Namun keputusan tersebut belum dapat diambil lantaran perwakilan Indonesia dan Uni Eropa belum dapat bertemu kembali. Adapun, proses konsultasi dilakukan Indonesia dan UE pada 19 Februari 2020 di kantor pusat WTO di Jenewa, Swiss.
Kala itu Indonesia berupaya meminta jawaban atas 108 pertanyaan yang telah lebih dulu dilayangkan kepada UE terkait penerapan kebijakan RED II dan Delegated Regulation, yang dinilai mendiskriminasikan produk minyak kelapa sawit mentah (crude palm oil/CPO) terutama yang digunakan untuk bahan baku biofuel.
Selanjutnya, Indonesia dan UE dapat melakukan perundingan untuk menemukan jalan tengah atau keputusan bersama atas konflik tersebut. Namun apabila selama 60 hari sejak proses konsultasi dilakukan tidak ditemukan kesepakatan bersama, maka Indonesia berhak membawa sengketa tersebut ke panel Dispute Settlement Body (DSB) WTO.
Baca Juga
Apabila sesuai dengan jadwal, maka tenggat waktu terakhir kedua negara untuk berunding adalah 19 April 2020. Namun hingga saat ini perwakilan kedua negara belum dapat menemukan kesepakatan mengenai sengketa tersebut.
“Memang cukup sulit kondisinya. Saya sudah berbicara dengan Komisioner WTO, mereka pun juga kesulitan melakukan agendanya di tengah pandemi Covid-19. Di sisi lain saya juga terus mencoba berkomunikasi dengan perwakilan UE terkait masalah ini,” katanya.
Kendati demikian, dia berharap Indonesia dan UE dapat menemukan jalan tengah atas konflik tersebut tanpa harus melalui proses sidang panel di WTO. Dia pun yakin UE akan menerima argumentasi dari Indonesia yang menjelaskan bahwa produk CPO Tanah Air diproduksi dengan menerapkan aspek keberlanjutan.

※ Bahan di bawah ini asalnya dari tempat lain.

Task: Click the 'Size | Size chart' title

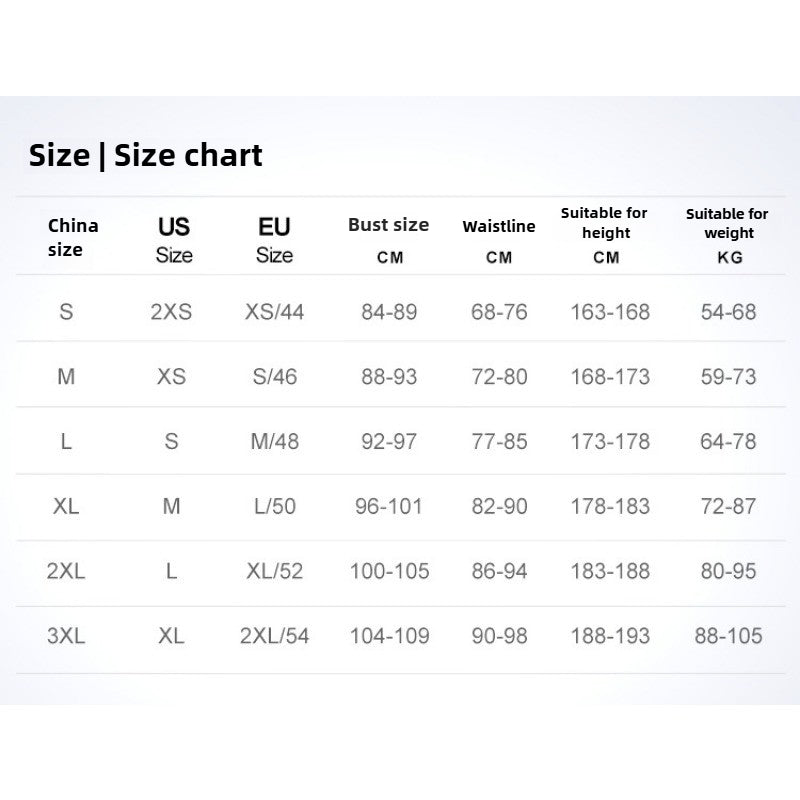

“Kami tetap tegaskan bahwa diskriminasi tidak boleh dilakukan. Indonesia sangat keberatan dengan status high risk Indirect Land Use Change (ILUC) pada minyak kelapa sawit yang ditetapkan Uni Eropa. Karena hal ini berakibat impor minyak kelapa sawit sebagai bahan baku biofuel, dilarang di Uni Eropa.” katanya.